The company announced positive topline results from its Phase 3 SELVA clinical trial evaluating QTORIN™ 3.9% rapamycin anhydrous gel for the treatment of microcystic lymphatic malformations (LMs).
The positive Phase 3 data serves as the foundation for Palvella’s regulatory strategy, with the company now actively planning for a New Drug Application (NDA) submission to the U.S. Food and Drug Administration (FDA) in the second half of 2026.

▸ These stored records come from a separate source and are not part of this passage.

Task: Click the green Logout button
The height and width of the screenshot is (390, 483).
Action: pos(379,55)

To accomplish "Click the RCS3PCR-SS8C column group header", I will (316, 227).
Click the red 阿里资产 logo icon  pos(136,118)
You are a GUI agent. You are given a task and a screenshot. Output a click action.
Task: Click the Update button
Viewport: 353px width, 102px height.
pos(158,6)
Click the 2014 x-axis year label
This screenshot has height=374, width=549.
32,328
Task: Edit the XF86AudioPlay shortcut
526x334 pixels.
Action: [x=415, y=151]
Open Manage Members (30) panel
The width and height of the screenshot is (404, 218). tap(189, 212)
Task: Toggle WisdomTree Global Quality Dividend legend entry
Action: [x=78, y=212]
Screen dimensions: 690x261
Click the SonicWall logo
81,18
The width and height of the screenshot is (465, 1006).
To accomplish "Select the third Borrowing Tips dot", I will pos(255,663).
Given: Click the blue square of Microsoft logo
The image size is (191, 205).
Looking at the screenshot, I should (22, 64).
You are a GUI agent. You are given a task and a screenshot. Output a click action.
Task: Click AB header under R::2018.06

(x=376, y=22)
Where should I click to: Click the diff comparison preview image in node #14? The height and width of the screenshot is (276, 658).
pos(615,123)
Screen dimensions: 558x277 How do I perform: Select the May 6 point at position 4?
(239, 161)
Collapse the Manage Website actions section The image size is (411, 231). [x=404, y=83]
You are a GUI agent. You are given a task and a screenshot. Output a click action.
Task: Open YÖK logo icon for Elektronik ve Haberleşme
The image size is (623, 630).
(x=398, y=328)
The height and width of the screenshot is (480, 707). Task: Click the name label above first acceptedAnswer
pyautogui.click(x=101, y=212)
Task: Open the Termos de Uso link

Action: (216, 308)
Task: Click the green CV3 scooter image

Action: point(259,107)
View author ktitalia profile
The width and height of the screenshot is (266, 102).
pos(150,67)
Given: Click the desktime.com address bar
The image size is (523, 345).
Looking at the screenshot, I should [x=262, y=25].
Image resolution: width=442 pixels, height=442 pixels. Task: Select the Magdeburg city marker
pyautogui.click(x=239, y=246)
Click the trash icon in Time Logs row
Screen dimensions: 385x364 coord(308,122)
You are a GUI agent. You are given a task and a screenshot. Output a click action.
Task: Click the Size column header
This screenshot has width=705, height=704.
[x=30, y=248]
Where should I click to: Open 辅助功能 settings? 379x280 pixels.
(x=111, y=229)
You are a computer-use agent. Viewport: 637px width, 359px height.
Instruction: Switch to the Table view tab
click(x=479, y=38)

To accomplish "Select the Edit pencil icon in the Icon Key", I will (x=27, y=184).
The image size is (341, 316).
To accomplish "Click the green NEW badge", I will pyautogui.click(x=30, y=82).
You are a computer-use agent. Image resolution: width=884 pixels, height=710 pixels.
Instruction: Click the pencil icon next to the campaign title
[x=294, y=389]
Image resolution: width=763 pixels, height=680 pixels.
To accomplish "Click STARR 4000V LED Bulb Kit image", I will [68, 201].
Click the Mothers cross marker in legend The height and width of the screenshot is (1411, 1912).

If approved, QTORIN™ rapamycin would become the first FDA-approved therapy specifically indicated for this chronically debilitating genetic skin disease.
To support the transition toward a commercial-stage entity, Palvella successfully completed an upsized equity financing post-year-end.
This capital raise resulted in a pro forma cash position of approximately $274 million, significantly strengthening the balance sheet compared to the $58 million in cash and cash equivalents reported as of December 31, 2025.
Financially, Palvella reported a net loss of $41.7 million for the full year 2025.
Research and development (R&D) expenses totaled $22.8 million, reflecting the intensive clinical activity surrounding the SELVA trial and the expansion of the QTORIN™ pipeline.
General and administrative (G&A) expenses were $15.8 million for the year.
The company’s 2026 roadmap includes several high-impact catalysts.
Palvella plans to initiate a Phase 3 trial for QTORIN™ rapamycin in cutaneous venous malformations (VMs) in the second half of the year.
Additionally, the company introduced a new development program, QTORIN™ pitavastatin, for the treatment of Disseminated Superficial Actinic Porokeratosis (DSAP), further diversifying its rare dermatology portfolio.